§ Activity
Leaving out all pictures, reproduce the entries below exactly, from the first line through the line that contains "Tap the American football icon".

Dataset entries
::::::

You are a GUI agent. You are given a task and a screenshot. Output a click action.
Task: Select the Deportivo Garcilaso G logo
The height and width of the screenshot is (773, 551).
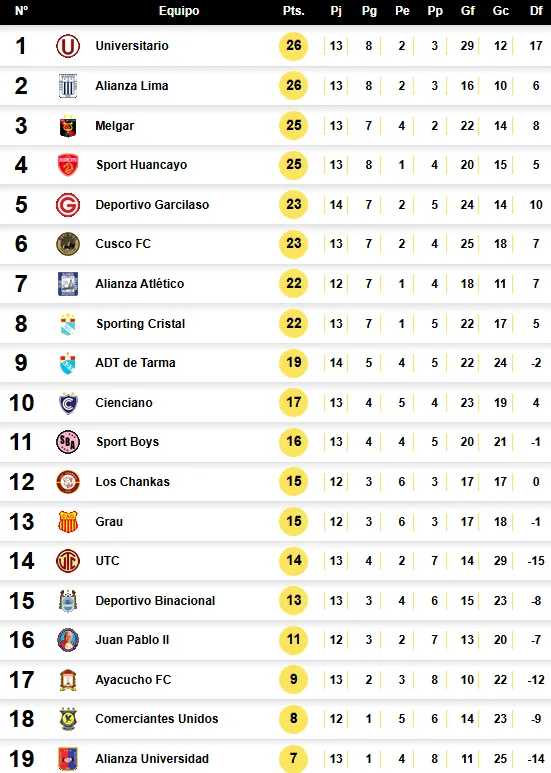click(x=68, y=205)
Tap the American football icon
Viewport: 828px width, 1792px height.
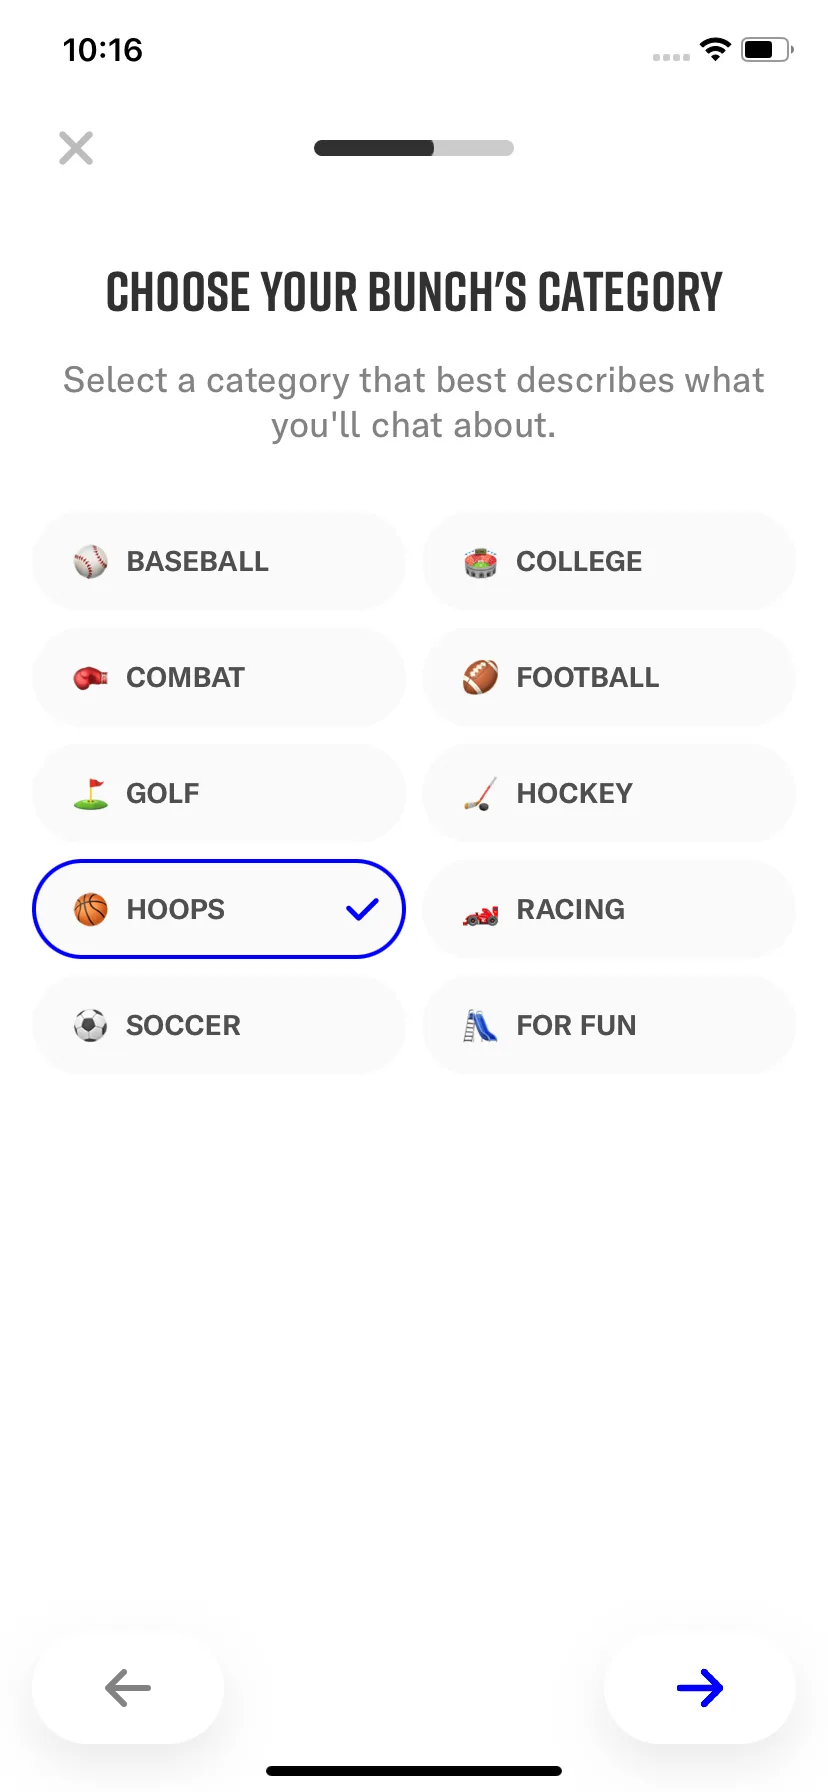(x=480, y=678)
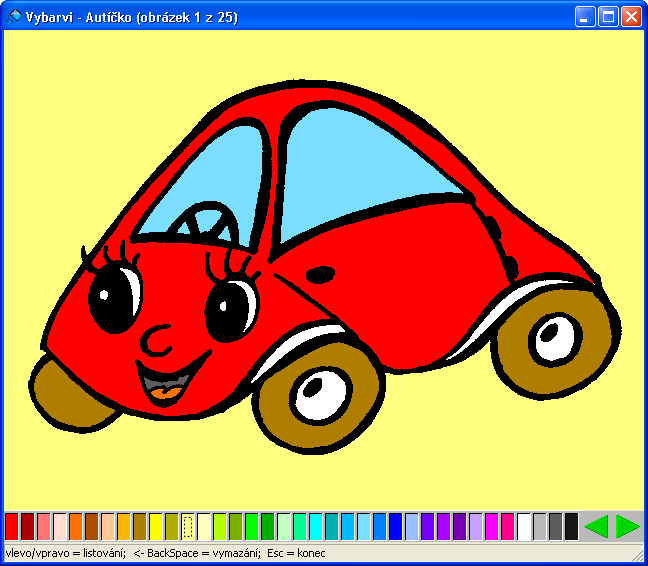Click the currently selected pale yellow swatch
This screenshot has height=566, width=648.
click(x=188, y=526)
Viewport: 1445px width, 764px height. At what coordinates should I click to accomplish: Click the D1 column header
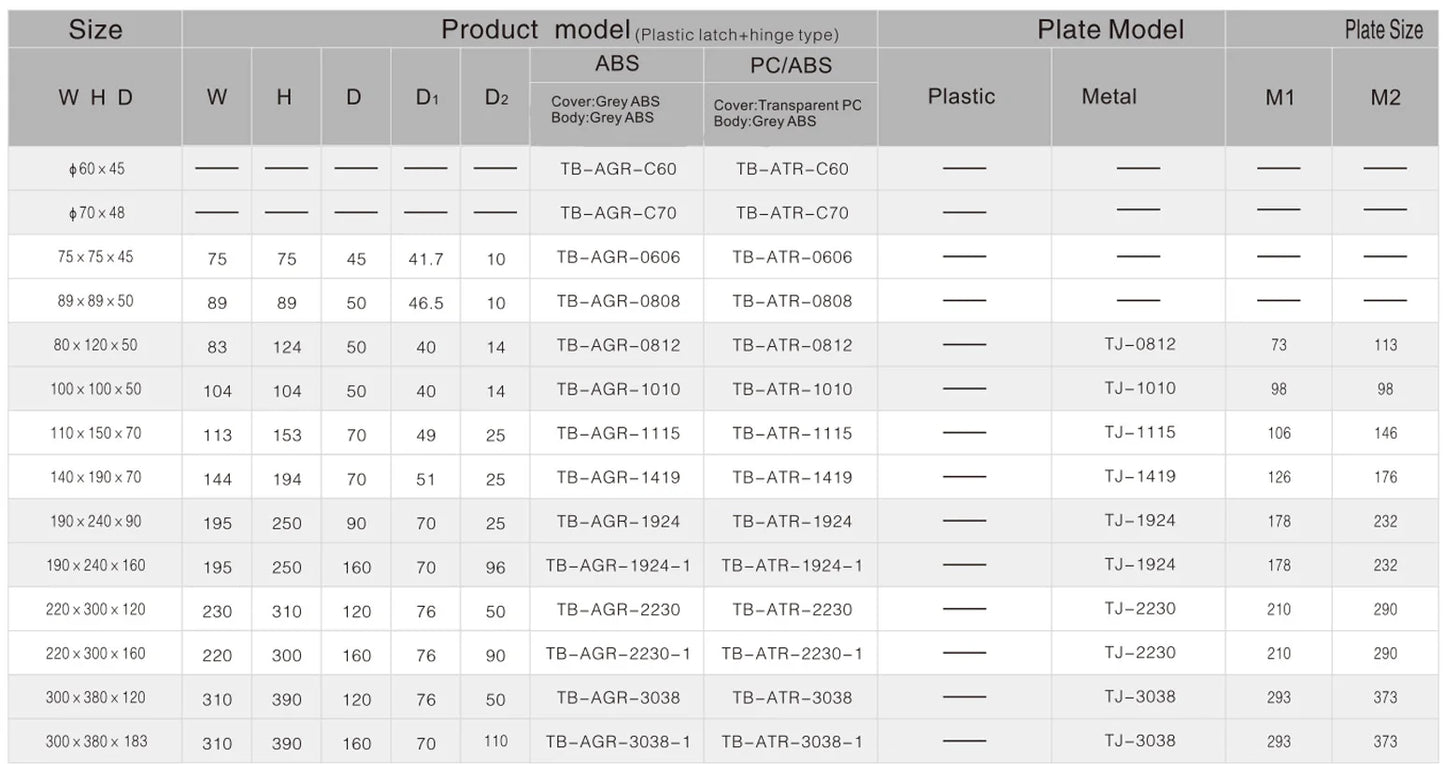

::::::

§ Answer below
You are a GUI agent. You are given a task and a screenshot. Output a click action.
Task: Select the Deportivo Garcilaso G logo
The height and width of the screenshot is (773, 551).
click(x=68, y=205)
Tap the American football icon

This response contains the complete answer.